СПИСОК ЗАДАНИЙ:
**1)** Согласно тексту страницы, из какого города Алексей Николаевич Толстой примчался в Москву летом 1942 года?
**2)** Воспроизведите из листинга строки, начиная со строки с «Tap the keyword» и заканчивая строкой с «The width and height of the screenshot is (637, 478). 85,394», включительно.

ТЕКСТ СТРАНИЦЫ:
###

В ту пору этого никто не отметил. Ни письма, ни телеграммы он не получил даже из дому. И я понял, что ему просто взгрустнулось.

- Полвека - это цифра... - сказал он, немножко надув губы.

А утром он был уже здоров и опять всех будил. А на разработках в штольнях апатита интересовался каждой мелочью работы, всем рабочим процессом и разговаривал с рабочими как инженер. Это был неутомимый талант.

...Лето 1942 года. Военная Москва. Тяжелое время. Сталинграда, как начала краха гитлеровского рейха, мы еще не видели даже в тумане. Германские клещи стремились охватить Москву, и трепет войны чувствовался во всем облике столицы с ее потоками грузовых военных машин, с людьми в шинелях, с зенитными точками и с воздушными заграждениями из аэростатов. Даже в ее красках чувствовалась война. Было очень душно, цвели липы, а люди, точно немые, молча, сжав губы, смотрели на карту военных действий. Тогда в эту пустынную Москву с чистыми, почти не засоренными улицами примчался из Ташкента Алексей Николаевич Толстой.

Я не узнал его. Он был по-прежнему свежий, в летнем костюме, ни одной небрежности в платье, с той же скороговоркой, с той же неизбежной шуточкой, но у него совсем иное лицо. Нет отвисающих щек, как будто к нему вернулась юность. Он очень похудел и, конечно, не от недостатка питания. Это был другой человек...

- Не мог... - сказал он, объясняя свой приезд. - Понимаешь... Противно в Ташкенте. Эта эвакуация... Вроде прячешься.

Вечером мы сидели в особняке на Малой Никитской, в том доме, где раньше жил Горький. Знакомая длинная, мрачная столовая. Длинный стол. Наверху в люстре горит по военному времени только один желтый глазок электрической лампочки. Обсуждаем события, тогда малоутешительные.

###

ПРЕДОСТАВЛЕННЫЙ ЛИСТИНГ:

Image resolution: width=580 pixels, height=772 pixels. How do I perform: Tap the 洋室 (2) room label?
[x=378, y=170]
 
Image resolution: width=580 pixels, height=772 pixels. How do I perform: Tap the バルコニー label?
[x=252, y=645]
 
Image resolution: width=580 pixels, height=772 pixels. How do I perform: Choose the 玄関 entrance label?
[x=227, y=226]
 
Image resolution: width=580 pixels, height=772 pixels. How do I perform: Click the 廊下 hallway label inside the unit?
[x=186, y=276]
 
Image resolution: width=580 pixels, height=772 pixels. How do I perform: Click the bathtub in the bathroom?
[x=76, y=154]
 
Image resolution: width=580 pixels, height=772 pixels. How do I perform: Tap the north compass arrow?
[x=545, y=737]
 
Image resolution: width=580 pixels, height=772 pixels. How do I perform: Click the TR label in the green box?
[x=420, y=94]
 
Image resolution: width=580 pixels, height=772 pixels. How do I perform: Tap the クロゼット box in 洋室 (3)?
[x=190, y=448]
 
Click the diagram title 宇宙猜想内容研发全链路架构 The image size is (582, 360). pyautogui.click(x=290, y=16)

###

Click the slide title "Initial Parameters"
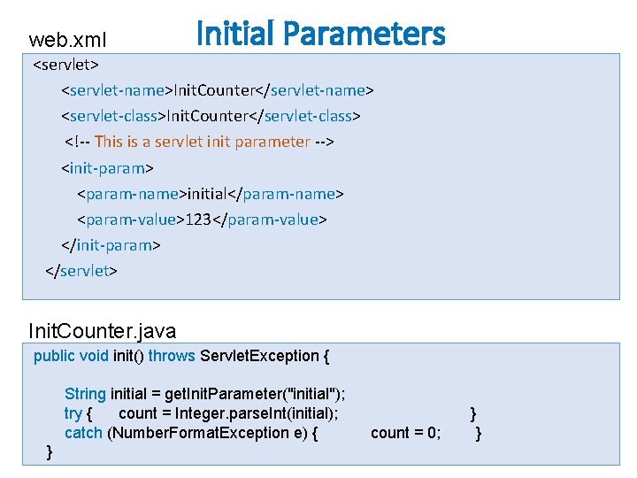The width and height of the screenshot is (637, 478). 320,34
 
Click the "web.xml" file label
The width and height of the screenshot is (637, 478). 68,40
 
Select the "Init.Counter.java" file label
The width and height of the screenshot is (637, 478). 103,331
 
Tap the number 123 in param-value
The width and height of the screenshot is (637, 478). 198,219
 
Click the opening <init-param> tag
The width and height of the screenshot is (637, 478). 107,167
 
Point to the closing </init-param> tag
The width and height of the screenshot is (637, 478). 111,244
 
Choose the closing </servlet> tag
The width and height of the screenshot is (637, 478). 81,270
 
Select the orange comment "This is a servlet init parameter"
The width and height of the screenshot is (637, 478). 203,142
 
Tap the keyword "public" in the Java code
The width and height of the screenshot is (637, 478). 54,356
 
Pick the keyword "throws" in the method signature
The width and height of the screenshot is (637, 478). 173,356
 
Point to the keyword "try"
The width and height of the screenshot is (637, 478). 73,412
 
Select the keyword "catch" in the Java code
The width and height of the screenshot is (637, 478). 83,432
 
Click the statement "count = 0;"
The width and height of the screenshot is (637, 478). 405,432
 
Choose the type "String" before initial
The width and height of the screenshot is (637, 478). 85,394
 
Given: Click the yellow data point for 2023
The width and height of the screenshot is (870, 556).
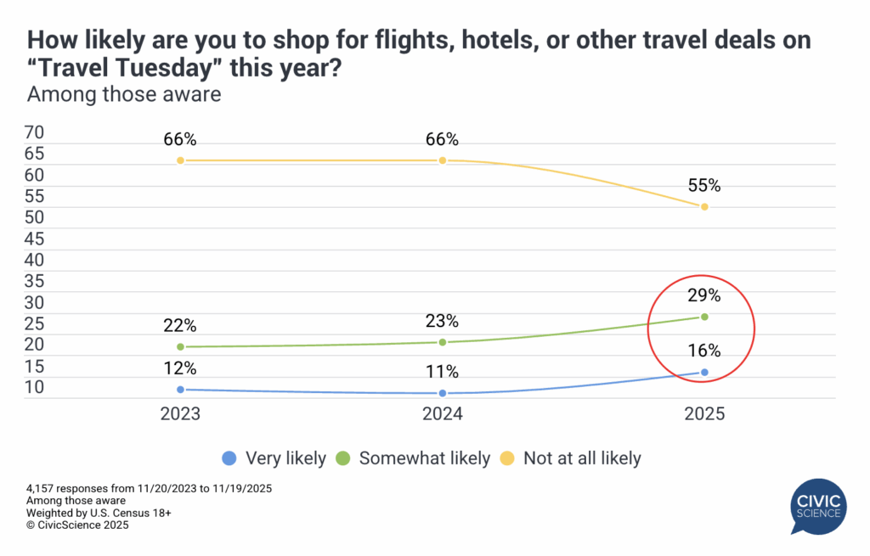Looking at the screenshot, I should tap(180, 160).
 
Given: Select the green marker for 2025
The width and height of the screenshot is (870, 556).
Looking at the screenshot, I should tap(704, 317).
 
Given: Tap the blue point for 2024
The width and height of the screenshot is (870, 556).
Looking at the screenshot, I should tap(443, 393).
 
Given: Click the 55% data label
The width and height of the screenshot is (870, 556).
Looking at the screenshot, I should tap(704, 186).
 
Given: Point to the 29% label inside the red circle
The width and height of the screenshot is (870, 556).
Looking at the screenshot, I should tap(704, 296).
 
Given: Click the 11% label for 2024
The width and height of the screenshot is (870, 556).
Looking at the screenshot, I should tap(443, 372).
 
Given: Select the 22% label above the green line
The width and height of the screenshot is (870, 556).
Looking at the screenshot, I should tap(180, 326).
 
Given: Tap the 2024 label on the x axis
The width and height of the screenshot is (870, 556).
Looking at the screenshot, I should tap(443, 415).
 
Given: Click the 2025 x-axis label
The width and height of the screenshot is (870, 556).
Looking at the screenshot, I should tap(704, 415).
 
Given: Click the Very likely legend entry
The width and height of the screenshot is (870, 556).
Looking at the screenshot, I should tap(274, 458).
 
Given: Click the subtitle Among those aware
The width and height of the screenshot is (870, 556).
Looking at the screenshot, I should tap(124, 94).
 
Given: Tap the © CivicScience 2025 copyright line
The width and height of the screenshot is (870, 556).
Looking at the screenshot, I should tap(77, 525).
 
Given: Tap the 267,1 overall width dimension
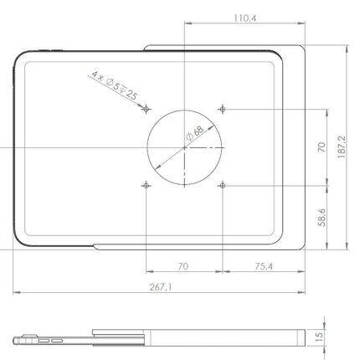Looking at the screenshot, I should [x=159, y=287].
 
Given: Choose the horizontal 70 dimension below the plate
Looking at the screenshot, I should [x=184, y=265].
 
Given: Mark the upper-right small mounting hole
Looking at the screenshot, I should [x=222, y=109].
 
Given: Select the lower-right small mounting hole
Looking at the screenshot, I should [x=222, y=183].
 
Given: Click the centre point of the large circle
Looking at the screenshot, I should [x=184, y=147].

###

ОТВЕТЫ К ЗАДАНИЯМ:
**1)** Из Ташкента.

**2)**
Tap the keyword "public" in the Java code
The width and height of the screenshot is (637, 478). 54,356
 
Pick the keyword "throws" in the method signature
The width and height of the screenshot is (637, 478). 173,356
 
Point to the keyword "try"
The width and height of the screenshot is (637, 478). 73,412
 
Select the keyword "catch" in the Java code
The width and height of the screenshot is (637, 478). 83,432
 
Click the statement "count = 0;"
The width and height of the screenshot is (637, 478). 405,432
 
Choose the type "String" before initial
The width and height of the screenshot is (637, 478). 85,394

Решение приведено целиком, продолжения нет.